• WHAT YOU SHOULD DO
Rewrite the lines below as a numbered list, leaving out the blank lines.

**** PROVIDED ENTRIES

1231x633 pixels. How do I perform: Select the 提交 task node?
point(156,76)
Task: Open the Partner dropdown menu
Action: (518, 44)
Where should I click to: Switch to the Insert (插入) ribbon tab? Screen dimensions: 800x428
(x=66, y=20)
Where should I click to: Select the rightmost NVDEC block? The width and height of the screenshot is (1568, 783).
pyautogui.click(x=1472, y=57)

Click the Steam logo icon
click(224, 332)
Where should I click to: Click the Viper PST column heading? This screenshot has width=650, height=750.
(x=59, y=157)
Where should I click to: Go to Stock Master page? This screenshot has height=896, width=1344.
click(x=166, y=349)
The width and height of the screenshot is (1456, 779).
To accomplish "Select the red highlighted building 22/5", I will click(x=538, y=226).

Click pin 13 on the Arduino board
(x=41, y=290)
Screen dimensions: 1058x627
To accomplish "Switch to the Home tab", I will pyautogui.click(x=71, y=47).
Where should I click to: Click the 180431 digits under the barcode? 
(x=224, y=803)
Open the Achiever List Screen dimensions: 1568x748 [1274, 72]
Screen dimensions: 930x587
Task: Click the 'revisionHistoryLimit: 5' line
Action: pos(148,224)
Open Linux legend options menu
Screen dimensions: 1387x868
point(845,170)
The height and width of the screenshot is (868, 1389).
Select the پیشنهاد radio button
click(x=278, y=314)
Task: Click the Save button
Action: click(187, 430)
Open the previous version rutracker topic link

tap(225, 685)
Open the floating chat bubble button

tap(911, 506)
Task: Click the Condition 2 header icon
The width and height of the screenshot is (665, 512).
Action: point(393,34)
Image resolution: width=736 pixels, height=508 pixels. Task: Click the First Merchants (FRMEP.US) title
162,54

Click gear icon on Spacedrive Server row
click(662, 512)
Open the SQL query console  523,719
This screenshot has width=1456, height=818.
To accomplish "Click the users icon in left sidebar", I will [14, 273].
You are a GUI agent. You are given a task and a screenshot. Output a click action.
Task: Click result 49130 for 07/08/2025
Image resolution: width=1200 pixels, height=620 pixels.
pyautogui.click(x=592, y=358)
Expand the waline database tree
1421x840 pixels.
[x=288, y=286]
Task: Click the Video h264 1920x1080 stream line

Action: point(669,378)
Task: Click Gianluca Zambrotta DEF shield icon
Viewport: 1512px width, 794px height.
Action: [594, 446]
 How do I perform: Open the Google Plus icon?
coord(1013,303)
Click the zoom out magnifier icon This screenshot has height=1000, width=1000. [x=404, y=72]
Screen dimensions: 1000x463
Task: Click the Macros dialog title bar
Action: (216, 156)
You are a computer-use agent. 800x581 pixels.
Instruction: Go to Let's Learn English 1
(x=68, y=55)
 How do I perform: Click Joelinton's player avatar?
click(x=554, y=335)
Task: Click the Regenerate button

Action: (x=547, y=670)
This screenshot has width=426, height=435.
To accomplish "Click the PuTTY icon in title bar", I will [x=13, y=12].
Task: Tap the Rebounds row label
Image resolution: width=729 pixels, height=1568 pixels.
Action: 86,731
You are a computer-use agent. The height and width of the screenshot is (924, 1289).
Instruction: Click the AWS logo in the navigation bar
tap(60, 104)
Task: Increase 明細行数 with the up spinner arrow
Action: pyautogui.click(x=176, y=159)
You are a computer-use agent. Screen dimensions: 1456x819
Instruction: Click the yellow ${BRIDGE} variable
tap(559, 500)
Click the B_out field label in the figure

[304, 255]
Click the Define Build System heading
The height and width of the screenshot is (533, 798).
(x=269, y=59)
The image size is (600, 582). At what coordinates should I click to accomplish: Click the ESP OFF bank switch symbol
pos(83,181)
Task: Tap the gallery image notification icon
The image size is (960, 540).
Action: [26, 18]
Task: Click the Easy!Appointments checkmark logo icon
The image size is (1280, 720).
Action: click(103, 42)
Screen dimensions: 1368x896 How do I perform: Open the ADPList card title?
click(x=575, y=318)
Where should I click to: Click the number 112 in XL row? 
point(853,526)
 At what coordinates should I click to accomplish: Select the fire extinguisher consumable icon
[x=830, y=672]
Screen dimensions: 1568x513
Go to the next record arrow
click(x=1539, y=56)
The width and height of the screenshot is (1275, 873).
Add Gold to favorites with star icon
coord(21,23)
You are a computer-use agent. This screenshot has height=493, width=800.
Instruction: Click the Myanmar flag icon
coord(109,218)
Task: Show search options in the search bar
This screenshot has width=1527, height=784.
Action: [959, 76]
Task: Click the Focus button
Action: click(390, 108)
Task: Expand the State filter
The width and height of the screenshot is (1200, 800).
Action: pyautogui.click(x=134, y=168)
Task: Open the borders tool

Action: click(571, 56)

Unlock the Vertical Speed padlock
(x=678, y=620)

********

• WRITTEN RESPONSE
1. 1231x633 pixels. How do I perform: Select the 提交 task node?
2. point(156,76)
3. Task: Open the Partner dropdown menu
4. Action: (518, 44)
5. Where should I click to: Switch to the Insert (插入) ribbon tab? Screen dimensions: 800x428
6. (x=66, y=20)
7. Where should I click to: Select the rightmost NVDEC block? The width and height of the screenshot is (1568, 783).
8. pyautogui.click(x=1472, y=57)
9. Click the Steam logo icon
10. click(224, 332)
11. Where should I click to: Click the Viper PST column heading? This screenshot has width=650, height=750.
12. (x=59, y=157)
13. Where should I click to: Go to Stock Master page? This screenshot has height=896, width=1344.
14. click(x=166, y=349)
15. The width and height of the screenshot is (1456, 779).
16. To accomplish "Select the red highlighted building 22/5", I will click(x=538, y=226).
17. Click pin 13 on the Arduino board
18. (x=41, y=290)
19. Screen dimensions: 1058x627
20. To accomplish "Switch to the Home tab", I will pyautogui.click(x=71, y=47).
21. Where should I click to: Click the 180431 digits under the barcode? 
22. (x=224, y=803)
23. Open the Achiever List Screen dimensions: 1568x748 [1274, 72]
24. Screen dimensions: 930x587
25. Task: Click the 'revisionHistoryLimit: 5' line
26. Action: pos(148,224)
27. Open Linux legend options menu
28. Screen dimensions: 1387x868
29. point(845,170)
30. The height and width of the screenshot is (868, 1389).
31. Select the پیشنهاد radio button
32. click(x=278, y=314)
33. Task: Click the Save button
34. Action: click(187, 430)
35. Open the previous version rutracker topic link
36. tap(225, 685)
37. Open the floating chat bubble button
38. tap(911, 506)
39. Task: Click the Condition 2 header icon
40. The width and height of the screenshot is (665, 512).
41. Action: point(393,34)
42. Image resolution: width=736 pixels, height=508 pixels. Task: Click the First Merchants (FRMEP.US) title
43. 162,54
44. Click gear icon on Spacedrive Server row
45. click(662, 512)
46. Open the SQL query console  523,719
47. This screenshot has width=1456, height=818.
48. To accomplish "Click the users icon in left sidebar", I will [14, 273].
49. You are a GUI agent. You are given a task and a screenshot. Output a click action.
50. Task: Click result 49130 for 07/08/2025
51. Image resolution: width=1200 pixels, height=620 pixels.
52. pyautogui.click(x=592, y=358)
53. Expand the waline database tree
54. 1421x840 pixels.
55. [x=288, y=286]
56. Task: Click the Video h264 1920x1080 stream line
57. Action: point(669,378)
58. Task: Click Gianluca Zambrotta DEF shield icon
59. Viewport: 1512px width, 794px height.
60. Action: [594, 446]
61.  How do I perform: Open the Google Plus icon?
62. coord(1013,303)
63. Click the zoom out magnifier icon This screenshot has height=1000, width=1000. [x=404, y=72]
64. Screen dimensions: 1000x463
65. Task: Click the Macros dialog title bar
66. Action: (216, 156)
67. You are a computer-use agent. 800x581 pixels.
68. Instruction: Go to Let's Learn English 1
69. (x=68, y=55)
70.  How do I perform: Click Joelinton's player avatar?
71. click(x=554, y=335)
72. Task: Click the Regenerate button
73. Action: (x=547, y=670)
74. This screenshot has width=426, height=435.
75. To accomplish "Click the PuTTY icon in title bar", I will [x=13, y=12].
76. Task: Tap the Rebounds row label
77. Image resolution: width=729 pixels, height=1568 pixels.
78. Action: 86,731
79. You are a computer-use agent. The height and width of the screenshot is (924, 1289).
80. Instruction: Click the AWS logo in the navigation bar
81. tap(60, 104)
82. Task: Increase 明細行数 with the up spinner arrow
83. Action: pyautogui.click(x=176, y=159)
84. You are a computer-use agent. Screen dimensions: 1456x819
85. Instruction: Click the yellow ${BRIDGE} variable
86. tap(559, 500)
87. Click the B_out field label in the figure
88. [304, 255]
89. Click the Define Build System heading
90. The height and width of the screenshot is (533, 798).
91. (x=269, y=59)
92. The image size is (600, 582). At what coordinates should I click to accomplish: Click the ESP OFF bank switch symbol
93. pos(83,181)
94. Task: Tap the gallery image notification icon
95. The image size is (960, 540).
96. Action: [26, 18]
97. Task: Click the Easy!Appointments checkmark logo icon
98. The image size is (1280, 720).
99. Action: click(103, 42)
100. Screen dimensions: 1368x896 How do I perform: Open the ADPList card title?
101. click(x=575, y=318)
102. Where should I click to: Click the number 112 in XL row? 
103. point(853,526)
104.  At what coordinates should I click to accomplish: Select the fire extinguisher consumable icon
105. [x=830, y=672]
106. Screen dimensions: 1568x513
107. Go to the next record arrow
108. click(x=1539, y=56)
109. The width and height of the screenshot is (1275, 873).
110. Add Gold to favorites with star icon
111. coord(21,23)
112. You are a computer-use agent. This screenshot has height=493, width=800.
113. Instruction: Click the Myanmar flag icon
114. coord(109,218)
115. Task: Show search options in the search bar
116. This screenshot has width=1527, height=784.
117. Action: [959, 76]
118. Task: Click the Focus button
119. Action: click(390, 108)
120. Task: Expand the State filter
121. The width and height of the screenshot is (1200, 800).
122. Action: pyautogui.click(x=134, y=168)
123. Task: Open the borders tool
124. Action: click(571, 56)
125. Unlock the Vertical Speed padlock
126. (x=678, y=620)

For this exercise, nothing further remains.